(Stored dataset items)

---------------

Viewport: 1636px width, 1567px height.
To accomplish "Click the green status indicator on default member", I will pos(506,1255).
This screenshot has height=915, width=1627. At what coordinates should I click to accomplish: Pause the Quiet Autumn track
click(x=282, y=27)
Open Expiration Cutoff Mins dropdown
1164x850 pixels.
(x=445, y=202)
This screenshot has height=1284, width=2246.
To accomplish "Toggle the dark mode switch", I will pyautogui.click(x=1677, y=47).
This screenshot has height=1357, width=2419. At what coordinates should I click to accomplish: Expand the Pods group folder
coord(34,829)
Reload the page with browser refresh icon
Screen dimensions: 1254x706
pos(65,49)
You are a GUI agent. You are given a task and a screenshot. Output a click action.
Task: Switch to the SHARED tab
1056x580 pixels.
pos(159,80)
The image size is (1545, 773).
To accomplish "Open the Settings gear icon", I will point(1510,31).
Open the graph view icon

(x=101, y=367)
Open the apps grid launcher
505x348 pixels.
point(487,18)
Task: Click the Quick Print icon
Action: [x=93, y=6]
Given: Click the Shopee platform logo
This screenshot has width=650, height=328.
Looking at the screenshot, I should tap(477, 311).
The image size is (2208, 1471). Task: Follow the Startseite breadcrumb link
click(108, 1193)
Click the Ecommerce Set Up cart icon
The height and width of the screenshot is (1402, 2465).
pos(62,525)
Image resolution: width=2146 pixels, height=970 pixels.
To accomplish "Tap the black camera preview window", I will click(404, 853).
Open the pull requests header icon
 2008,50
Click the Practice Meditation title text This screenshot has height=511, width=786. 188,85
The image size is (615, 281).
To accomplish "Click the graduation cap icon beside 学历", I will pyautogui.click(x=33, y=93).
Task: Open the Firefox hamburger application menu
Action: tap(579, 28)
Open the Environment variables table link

---------------

▸ WORK REQUIRED: Look above for the line that contains "The height and". Starting there, transcribe every line exactly until you have copied the line that contains "The image size is (615, 281).".

▸ EXPECTED ANSWER:
The height and width of the screenshot is (1402, 2465).
pos(62,525)
Image resolution: width=2146 pixels, height=970 pixels.
To accomplish "Tap the black camera preview window", I will click(404, 853).
Open the pull requests header icon
 2008,50
Click the Practice Meditation title text This screenshot has height=511, width=786. 188,85
The image size is (615, 281).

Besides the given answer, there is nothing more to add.